Reynolds is a patronymic surname meaning "son of Reynold", where the given name of the father, "Reynold", or "Reginald", was a Germanic name composed of *raginą + *waldą, meaning "Powerful Ruler" The addition of "s" to the father's first name makes Reynolds a simple genitive case patronymic.

Possessors of these names arrived in England with the Norman Conquest of 1066,
and early English chronicles indicate a Norman origin, with the name appearing in England from about 1066. Early records of the name mention Willemus filius Raunaldi who was listed in the Domesday Book of 1086, in which "Rainald-us" is a common Christian name. The alternative Saxon origin is less commonly cited (in this etymology, the name is constructed from the Saxon words Rhein, pure, and hold, love).

The name Reynolds appeared in many references, but spellings included Reynell, Reynalds, Renals, Rennels and many more. Scribes recorded and spelled the name as it sounded. Hence, a person would appear to be born with one spelling, married with another, and buried with still another.

Reynolds emerged as a notable family name in the county of Somerset where Sir Richard Reynell (died before 1213) was seated at Pitney in Somerset and was given custody of the Castles at Exeter and Launceston by King Richard I when he went to the Holy Land in 1191. In 1198 Godfrey, Robert and Torketil Renoldus were registered in Normandy.

Meanwhile, many of the junior branches had joined the Earl of Pembroke's Irish invasion, where they became the Earls of Cavan, of Lisburne, of Mountmorris. In England the main line was forfeited but Sir Richard's son recovered the lands. This distinguished west country family also branched to other locations in England, mostly under the name Reynolds; for example, Walter Reynolds (died 1327) was the son of a Windsor baker, who became the favourite of King Edward II and Archbishop of Canterbury (1313–1327).
-----
- QUESTIONS TO ANSWER
1. Repeat the Reynolds surname text word for word, everything from "The name Reynolds appeared" down to "with still another.".
2. Which alternative spellings of the name does the Reynolds surname text list?
3. Pick up the text on the Reynolds surname after its last sentence and keep writing.

- RECORDED INFORMATION
-----
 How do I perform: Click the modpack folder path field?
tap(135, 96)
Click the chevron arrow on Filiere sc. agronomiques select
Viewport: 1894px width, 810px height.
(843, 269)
-----
- ANSWERS TO THE PROBLEMS
1.
The name Reynolds appeared in many references, but spellings included Reynell, Reynalds, Renals, Rennels and many more. Scribes recorded and spelled the name as it sounded. Hence, a person would appear to be born with one spelling, married with another, and buried with still another.

2. Reynell, Reynalds, Renals, Rennels

3.
During the 12th century many of these Norman families moved north to Scotland in the train of the Earl of Huntingdon, later to become King David of Scotland.

In Ireland, settlers became known as the "Adventurers for land." They "undertook" to keep the Protestant faith, and were granted lands previously held by the Irish. This family migrated to Ireland during two periods, first with the Anglo-Norman invasion of Ireland, and later, in the 17th century giving rise to the Reynells of Reynell castle. In some cases it is difficult to distinguish early migrants from native Irish Reynolds who derive their name from McRannell, formerly spelled "Mac Ragnaill".

Among colonisers of North America bearing the family name Reynolds were Henry, Samuel, Thomas Reynold who joined the colonisation of the Barbados in 1688; Christopher Reynolds settled in Virginia in 1622; Nathaniel Reynold settled in Salem in 1630; Robert Reynolds settled in Salem in 1630 with Mary and his four children; Cornelius, Edward, George, Hannah, James, Mary, Nicholas, Richard Reynolds also settled in Virginia. During the American War of Independence some declared their loyalty to the Crown and moved into Canada as United Empire Loyalists.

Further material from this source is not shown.